Skip to content

Data Section

The data: section declares data sources for your strategy.

Syntax

Text Only
data:
  <name>: load <format> from <path> [options]

Supported Formats

CSV

Comma-separated values:

Text Only
data:
  prices: load csv from "data/prices.csv"

Expected format:

Text Only
date,AAPL,MSFT,GOOGL
2024-01-02,185.64,374.58,140.25
2024-01-03,184.25,373.31,139.12

Parquet

Apache Parquet (recommended for large datasets):

Text Only
data:
  prices: load parquet from "data/prices.parquet"

Benefits:

  • Columnar storage (efficient for analytics)
  • Compression (smaller file sizes)
  • Type preservation

Arrow

Apache Arrow IPC format:

Text Only
data:
  prices: load arrow from "data/prices.arrow"

# PROBLEM 1
Rewrite the passage of the data section documentation that begins with the words "Apache Parquet (recommended" and ends with "(efficient for analytics)", substituting "large data volumes" for "large datasets".
# PROBLEM 2
Extend the data section documentation with the next part, starting after its final line.

# PROVIDED MATERIAL
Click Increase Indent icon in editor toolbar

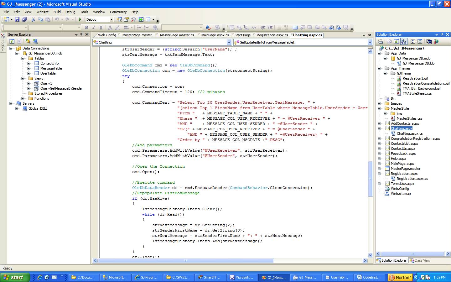(270, 28)
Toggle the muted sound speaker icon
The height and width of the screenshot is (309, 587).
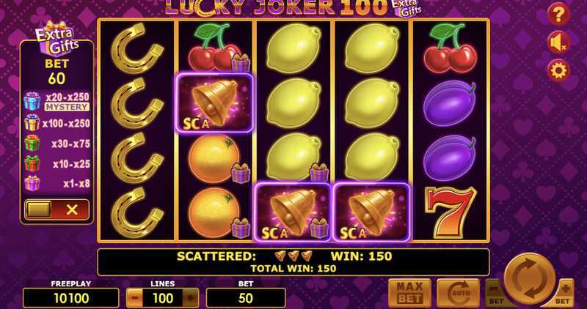click(558, 42)
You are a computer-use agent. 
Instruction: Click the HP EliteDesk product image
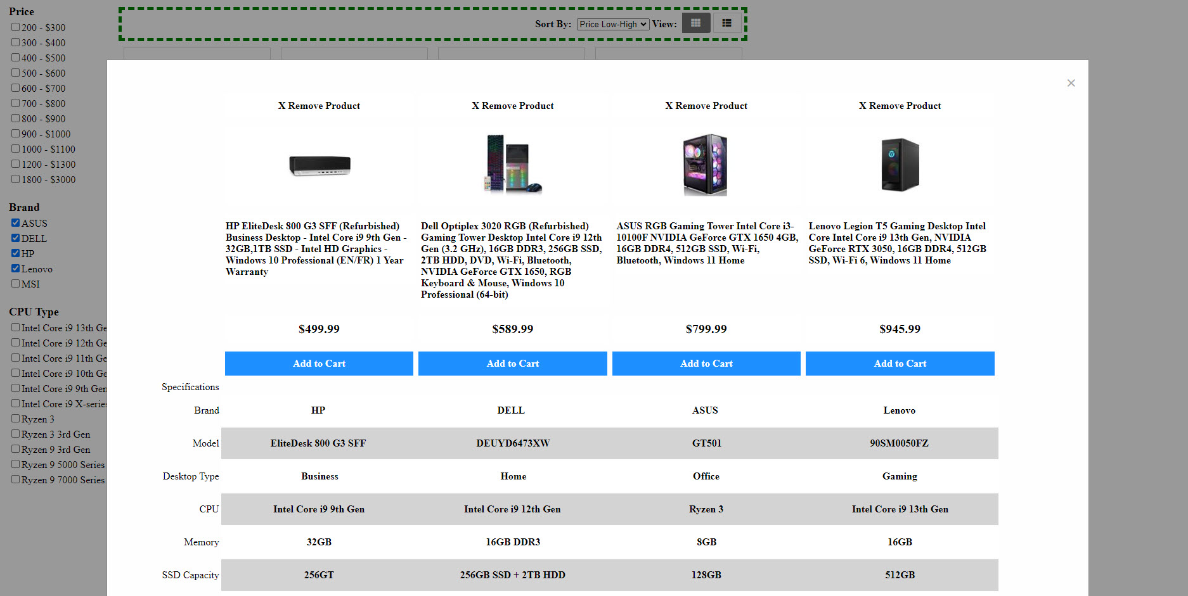tap(320, 165)
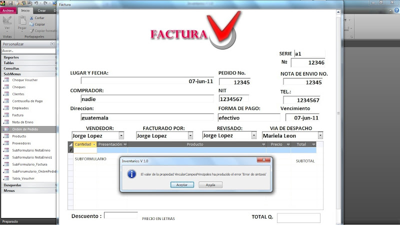This screenshot has height=225, width=400.
Task: Click the Clientes form icon in the navigation pane
Action: pos(7,94)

# ANSWER 1
Apache Parquet (recommended for large data volumes):

Text Only
data:
  prices: load parquet from "data/prices.parquet"

Benefits:

  • Columnar storage (efficient for analytics)

# ANSWER 2
Best for:

  • Inter-process communication
  • Zero-copy reads

Data Sources

Local Files

Text Only
data:
  prices: load csv from "data/prices.csv"
  volume: load parquet from "/absolute/path/volume.parquet"
  factors: load csv from "../relative/path/factors.csv"

S3

Text Only
data:
  prices: load parquet from "s3://my-bucket/data/prices.parquet"
  fundamentals: load parquet from "s3://my-bucket/fundamentals.parquet"

Set credentials via environment variables:

Bash
export AWS_ACCESS_KEY_ID=your_key
export AWS_SECRET_ACCESS_KEY=your_secret
export AWS_DEFAULT_REGION=us-east-1

Azure Blob Storage

Text Only
data:
  prices: load parquet from "az://container/prices.parquet"

Google Cloud Storage

Text Only
data:
  prices: load parquet from "gs://bucket/prices.parquet"

Options

Price Adjustment

Adjust for corporate actions:

Text Only
data:
  prices: load csv from "data/prices.csv" adjust=split_div

Options:

  • adjust=split - Adjust for stock splits only
  • adjust=split_div - Adjust for splits and dividends
  • adjust=none - No adjustment (default)

Data Type

Specify column data type:

Text Only
data:
  sectors: load csv from "data/sectors.csv" dtype=category

Types:

  • dtype=float64 - Double precision (default for numeric)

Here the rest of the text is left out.